#### Exercise passage
□ □ □ □ □
The basics of the film are all present and correct: recently deceased couple the Maitlands powerlessly watch on from the attic as the Deetz family brashly moves into their house and proceeds to tear it apart in the name of improvement. Beetlejuice offers his assistance in ejecting the Deetzes and, before long, there’s the famous scene where the living are possessed and forced to sing and dance to Harry Belafonte’s “Day-O (The Banana Boat Song)”.
Where Brown and King make a serious departure is in introducing new emotional beats. Or rather just one, over and over: failed or absent parental love. The teenage Lydia Deetz (Hannah Nordberg) still deeply mourns her recently passed mother and is forced to watch as her father Charles (Alasdair Harvey) pushes on with a new home and a relationship with life coach Delia (Aimie Atkinson). The Maitlands (Chelsea Halfpenny and David Hunter) were looking forward to parenthood before their demise. Even Beetlejuice gets in on the act, bemoaning the lack of love shown by his mother Juno (Chasity Crisp).

Hannah Nordberg.
Photo credit: Johan Persson.
Quite why the show’s legion of young stuck-at-home Gen Z admirers latched onto this particular theme is anyone’s guess, but it feels almost as unwelcome here as the Deetzes themselves. Even for a musical, injecting this much gloopy sentimentality into a revered work should, frankly, be outlawed.
An equally awkward disconnect is that of the target audience. The film was firmly intended for family viewing; this musical clearly has other ideas. The constant effort to shamelessly ingratiate itself with a British crowd surfaces in various ways: here, a David Attenborough impression; there a Radio 2 tote bag. The most memorable interjection arrives early on when Beetlejuice gives us his opinion on a recent smash-hit musical, declaiming it with the pithy “Fuck Paddington”. That’s not the only time Beetlejuice lets rip and, despite the age recommendation being “12+ with adult supervision”, this is hardly tween material.
Alex Brightman originated the role on Broadway and in the West End we get David Fynn who, despite being at the mercy of Alex Timbers’s rat-a-tat direction and unwieldy sentences, is a real dynamo. He demonstrates staggering energy and split-second timing. The show is booking until next April and only time will tell just how sparky he will be by then, but he is by some considerable distance the best thing about it.
□ □ □ □ □
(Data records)
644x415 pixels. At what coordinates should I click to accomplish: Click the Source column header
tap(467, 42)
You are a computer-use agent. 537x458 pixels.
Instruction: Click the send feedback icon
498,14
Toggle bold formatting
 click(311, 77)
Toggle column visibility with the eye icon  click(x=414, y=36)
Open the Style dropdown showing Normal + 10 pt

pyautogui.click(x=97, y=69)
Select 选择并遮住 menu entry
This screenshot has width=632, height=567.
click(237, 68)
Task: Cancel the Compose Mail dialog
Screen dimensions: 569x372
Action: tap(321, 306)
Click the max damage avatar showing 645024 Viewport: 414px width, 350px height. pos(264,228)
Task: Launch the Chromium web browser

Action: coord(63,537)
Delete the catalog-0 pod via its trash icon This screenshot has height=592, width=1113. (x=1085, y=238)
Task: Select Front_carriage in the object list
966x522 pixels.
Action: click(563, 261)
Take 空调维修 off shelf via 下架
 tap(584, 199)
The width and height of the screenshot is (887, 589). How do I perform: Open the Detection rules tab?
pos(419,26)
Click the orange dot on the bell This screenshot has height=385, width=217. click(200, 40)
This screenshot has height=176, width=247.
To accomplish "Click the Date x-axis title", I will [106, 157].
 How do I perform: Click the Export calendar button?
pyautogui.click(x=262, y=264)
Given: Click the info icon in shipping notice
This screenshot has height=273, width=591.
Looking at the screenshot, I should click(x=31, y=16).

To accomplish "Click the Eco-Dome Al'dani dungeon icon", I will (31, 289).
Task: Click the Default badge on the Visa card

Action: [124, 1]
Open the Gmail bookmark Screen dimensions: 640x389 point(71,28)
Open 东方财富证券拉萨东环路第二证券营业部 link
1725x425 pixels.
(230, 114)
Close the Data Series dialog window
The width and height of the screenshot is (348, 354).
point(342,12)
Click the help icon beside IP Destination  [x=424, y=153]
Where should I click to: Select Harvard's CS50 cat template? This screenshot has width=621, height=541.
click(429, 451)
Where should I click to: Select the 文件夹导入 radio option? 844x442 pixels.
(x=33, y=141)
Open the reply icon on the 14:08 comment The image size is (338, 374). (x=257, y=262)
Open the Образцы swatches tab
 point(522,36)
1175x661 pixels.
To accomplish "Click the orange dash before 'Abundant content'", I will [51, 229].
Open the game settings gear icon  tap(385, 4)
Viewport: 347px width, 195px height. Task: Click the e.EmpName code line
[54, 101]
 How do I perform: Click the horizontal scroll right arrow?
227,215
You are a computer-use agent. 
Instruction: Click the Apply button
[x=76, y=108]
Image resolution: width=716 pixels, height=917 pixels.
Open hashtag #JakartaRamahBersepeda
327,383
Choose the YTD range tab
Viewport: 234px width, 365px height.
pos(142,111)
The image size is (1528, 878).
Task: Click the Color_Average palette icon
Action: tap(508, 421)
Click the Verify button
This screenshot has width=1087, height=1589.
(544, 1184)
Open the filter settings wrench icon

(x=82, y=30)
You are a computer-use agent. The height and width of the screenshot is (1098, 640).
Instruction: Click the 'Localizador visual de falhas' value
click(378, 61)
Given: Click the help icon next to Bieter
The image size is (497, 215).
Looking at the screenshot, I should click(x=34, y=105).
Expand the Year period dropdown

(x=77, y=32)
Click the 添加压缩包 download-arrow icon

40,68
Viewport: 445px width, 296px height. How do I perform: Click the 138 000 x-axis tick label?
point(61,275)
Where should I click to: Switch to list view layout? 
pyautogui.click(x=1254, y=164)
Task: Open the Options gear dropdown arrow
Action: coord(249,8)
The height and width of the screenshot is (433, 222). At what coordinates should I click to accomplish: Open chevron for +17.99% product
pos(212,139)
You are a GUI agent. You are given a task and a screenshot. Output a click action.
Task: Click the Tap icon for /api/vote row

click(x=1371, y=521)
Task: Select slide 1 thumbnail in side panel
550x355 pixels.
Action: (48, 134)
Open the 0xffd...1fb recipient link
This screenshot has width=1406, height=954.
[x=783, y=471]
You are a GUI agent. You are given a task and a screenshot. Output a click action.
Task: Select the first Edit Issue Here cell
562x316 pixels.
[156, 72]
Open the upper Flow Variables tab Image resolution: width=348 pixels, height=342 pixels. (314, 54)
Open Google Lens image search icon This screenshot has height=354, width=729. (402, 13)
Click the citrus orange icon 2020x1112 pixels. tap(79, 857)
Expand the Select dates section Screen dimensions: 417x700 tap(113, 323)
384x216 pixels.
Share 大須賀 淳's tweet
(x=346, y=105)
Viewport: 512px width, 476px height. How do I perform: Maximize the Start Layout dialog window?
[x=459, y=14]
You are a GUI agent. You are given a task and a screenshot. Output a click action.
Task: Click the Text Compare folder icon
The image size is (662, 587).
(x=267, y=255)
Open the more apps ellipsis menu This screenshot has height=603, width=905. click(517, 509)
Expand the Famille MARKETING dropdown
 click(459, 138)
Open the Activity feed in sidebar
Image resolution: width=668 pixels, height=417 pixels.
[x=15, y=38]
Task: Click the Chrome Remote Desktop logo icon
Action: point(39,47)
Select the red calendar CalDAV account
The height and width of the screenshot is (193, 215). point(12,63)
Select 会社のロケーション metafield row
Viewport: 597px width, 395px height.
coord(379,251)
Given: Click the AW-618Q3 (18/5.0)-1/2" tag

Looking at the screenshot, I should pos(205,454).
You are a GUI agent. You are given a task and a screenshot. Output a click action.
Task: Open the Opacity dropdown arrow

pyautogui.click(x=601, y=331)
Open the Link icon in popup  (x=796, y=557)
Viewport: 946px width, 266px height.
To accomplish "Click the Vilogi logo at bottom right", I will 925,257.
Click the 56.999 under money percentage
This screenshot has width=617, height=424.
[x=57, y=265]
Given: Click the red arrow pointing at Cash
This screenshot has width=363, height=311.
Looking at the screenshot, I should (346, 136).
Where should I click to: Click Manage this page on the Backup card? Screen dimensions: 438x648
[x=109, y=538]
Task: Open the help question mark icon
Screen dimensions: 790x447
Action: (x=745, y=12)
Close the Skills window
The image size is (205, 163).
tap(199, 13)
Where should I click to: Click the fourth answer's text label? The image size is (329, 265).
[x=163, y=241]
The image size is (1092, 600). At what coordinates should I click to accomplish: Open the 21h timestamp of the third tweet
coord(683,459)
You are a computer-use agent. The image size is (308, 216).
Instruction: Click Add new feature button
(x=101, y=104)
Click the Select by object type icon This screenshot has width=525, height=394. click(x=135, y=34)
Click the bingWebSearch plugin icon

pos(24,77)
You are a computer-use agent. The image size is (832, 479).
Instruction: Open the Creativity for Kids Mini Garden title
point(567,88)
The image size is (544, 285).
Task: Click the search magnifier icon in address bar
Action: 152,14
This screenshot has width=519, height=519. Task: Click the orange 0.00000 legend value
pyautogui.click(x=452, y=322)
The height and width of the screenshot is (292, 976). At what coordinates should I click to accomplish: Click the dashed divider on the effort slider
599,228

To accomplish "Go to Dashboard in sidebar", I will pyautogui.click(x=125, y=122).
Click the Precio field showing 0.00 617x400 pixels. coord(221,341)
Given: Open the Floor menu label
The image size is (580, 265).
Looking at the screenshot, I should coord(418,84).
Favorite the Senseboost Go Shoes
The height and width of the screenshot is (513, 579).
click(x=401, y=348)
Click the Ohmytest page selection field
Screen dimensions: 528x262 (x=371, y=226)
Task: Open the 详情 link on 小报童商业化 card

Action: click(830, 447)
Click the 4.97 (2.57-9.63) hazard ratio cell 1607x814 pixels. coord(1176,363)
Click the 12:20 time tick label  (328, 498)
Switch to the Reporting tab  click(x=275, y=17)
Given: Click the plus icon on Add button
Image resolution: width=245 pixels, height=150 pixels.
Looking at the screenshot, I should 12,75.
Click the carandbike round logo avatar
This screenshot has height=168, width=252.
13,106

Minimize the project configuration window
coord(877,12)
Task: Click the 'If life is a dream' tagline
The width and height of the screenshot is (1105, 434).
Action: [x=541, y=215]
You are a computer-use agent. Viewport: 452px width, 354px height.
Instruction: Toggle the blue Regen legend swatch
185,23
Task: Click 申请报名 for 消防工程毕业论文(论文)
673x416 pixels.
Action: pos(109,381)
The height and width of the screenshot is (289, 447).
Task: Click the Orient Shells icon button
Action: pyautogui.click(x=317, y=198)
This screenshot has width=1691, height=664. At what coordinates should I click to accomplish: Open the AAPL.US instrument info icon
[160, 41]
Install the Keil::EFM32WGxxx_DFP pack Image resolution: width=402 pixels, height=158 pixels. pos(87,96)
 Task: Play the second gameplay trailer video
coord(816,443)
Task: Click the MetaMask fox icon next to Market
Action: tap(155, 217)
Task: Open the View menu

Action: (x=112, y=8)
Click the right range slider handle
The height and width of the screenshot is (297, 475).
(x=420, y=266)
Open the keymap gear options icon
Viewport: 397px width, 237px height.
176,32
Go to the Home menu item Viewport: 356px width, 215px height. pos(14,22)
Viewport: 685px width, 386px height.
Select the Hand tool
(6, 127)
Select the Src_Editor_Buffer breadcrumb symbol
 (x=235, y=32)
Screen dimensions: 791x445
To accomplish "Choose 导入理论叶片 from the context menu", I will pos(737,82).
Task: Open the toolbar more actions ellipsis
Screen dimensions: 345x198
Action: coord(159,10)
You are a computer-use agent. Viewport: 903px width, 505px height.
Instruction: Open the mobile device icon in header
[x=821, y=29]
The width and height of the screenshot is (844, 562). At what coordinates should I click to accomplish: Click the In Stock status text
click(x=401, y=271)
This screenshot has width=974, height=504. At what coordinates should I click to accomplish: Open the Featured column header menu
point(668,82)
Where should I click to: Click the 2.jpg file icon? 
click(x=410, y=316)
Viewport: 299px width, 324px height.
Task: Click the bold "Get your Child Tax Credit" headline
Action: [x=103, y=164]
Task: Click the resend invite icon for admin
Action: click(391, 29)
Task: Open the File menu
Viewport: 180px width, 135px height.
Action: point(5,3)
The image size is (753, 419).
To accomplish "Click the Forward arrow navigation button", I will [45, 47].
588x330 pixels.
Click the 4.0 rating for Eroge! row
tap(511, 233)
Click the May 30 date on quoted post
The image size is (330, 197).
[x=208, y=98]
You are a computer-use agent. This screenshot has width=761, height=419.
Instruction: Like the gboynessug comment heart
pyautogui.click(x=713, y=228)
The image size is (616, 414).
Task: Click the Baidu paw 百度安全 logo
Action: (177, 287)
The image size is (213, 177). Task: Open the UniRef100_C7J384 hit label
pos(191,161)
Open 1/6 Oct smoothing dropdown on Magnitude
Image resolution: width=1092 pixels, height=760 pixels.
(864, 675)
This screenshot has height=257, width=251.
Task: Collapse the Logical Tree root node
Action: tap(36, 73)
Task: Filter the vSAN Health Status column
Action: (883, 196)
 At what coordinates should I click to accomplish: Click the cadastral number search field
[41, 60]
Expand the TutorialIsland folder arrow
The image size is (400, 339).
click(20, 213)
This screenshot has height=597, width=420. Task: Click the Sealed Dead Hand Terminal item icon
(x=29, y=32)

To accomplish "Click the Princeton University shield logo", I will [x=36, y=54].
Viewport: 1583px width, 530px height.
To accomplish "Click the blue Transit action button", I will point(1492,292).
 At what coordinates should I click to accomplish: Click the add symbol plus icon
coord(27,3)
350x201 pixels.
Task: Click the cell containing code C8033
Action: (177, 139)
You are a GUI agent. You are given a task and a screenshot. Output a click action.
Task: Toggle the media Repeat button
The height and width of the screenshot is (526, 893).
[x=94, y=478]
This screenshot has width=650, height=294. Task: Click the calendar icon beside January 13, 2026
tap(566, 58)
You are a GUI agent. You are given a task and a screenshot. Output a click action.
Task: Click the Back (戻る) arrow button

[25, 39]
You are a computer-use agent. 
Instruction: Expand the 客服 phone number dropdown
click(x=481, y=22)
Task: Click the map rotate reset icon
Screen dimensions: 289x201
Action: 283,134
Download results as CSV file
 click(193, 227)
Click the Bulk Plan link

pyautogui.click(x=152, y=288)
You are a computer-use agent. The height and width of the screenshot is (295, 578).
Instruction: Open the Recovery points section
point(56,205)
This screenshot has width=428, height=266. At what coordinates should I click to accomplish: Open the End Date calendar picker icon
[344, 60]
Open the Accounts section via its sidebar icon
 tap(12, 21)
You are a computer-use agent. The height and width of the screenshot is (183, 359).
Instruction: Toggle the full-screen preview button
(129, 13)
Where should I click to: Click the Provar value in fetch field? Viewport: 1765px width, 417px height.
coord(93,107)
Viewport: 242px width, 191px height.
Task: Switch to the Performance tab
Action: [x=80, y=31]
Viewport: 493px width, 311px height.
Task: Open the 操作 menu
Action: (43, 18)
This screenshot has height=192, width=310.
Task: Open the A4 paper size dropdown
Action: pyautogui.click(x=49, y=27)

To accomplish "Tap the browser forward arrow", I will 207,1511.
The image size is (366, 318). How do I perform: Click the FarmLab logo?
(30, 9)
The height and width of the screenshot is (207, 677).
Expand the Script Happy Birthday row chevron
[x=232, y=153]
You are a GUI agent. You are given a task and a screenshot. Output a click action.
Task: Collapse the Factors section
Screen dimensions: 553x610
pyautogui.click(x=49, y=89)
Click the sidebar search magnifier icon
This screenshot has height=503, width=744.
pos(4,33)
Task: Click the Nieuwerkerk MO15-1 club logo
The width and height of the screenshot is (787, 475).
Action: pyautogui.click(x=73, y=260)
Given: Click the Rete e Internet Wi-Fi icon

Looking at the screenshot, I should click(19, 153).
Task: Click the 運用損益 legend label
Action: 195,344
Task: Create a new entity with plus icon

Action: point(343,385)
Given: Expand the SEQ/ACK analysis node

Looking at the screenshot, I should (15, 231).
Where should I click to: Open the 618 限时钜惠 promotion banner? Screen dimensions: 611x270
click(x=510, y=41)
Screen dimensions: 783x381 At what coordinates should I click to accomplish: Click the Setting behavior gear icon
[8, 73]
□ □ □ □ □
#### Required tasks
1/ Reproduce the Beetlejuice review from "Where Brown and" to "credit: Johan Persson.".
2/ Answer these questions using the Beetlejuice review.
(a) Who plays Lydia Deetz?
(b) To which song are the living forced to sing and dance?
(c) Who plays Beetlejuice in the West End?
3/ Carry the Beetlejuice musical review forward from its final sentence.

#### Results of the exercise
1/
Where Brown and King make a serious departure is in introducing new emotional beats. Or rather just one, over and over: failed or absent parental love. The teenage Lydia Deetz (Hannah Nordberg) still deeply mourns her recently passed mother and is forced to watch as her father Charles (Alasdair Harvey) pushes on with a new home and a relationship with life coach Delia (Aimie Atkinson). The Maitlands (Chelsea Halfpenny and David Hunter) were looking forward to parenthood before their demise. Even Beetlejuice gets in on the act, bemoaning the lack of love shown by his mother Juno (Chasity Crisp).

Hannah Nordberg.
Photo credit: Johan Persson.

2/
(a) Hannah Nordberg
(b) Harry Belafonte's "Day-O (The Banana Boat Song)"
(c) David Fynn

3/
Although Beetlejuice is the name on the marquee, it is Lydia who tops the programme’s cast list. And rightly so. She is the dramatic heart of the story and Nordberg, an American actor whose TV credits include HBO’s Euphoria, makes her major stage debut with considerable aplomb and maturity. Whether performing a phenomenal solo on “Dead Mom” or sparring with Fynn in the entertaining “Creepy Old Guy”, she is an absolute treat to watch.
The two co-producers make their presence felt in very different ways: the big-budget set design reflects the deep pockets of the Warner Brothers empire while the campy feel is traceable to Crossroads Live’s sibling firm Crossroads Pantomime, which touts itself as the world’s biggest pantomime producer. That combination – Hollywood money and cabaret knowingness – describes the show’s pleasures and its limitations in roughly equal measure.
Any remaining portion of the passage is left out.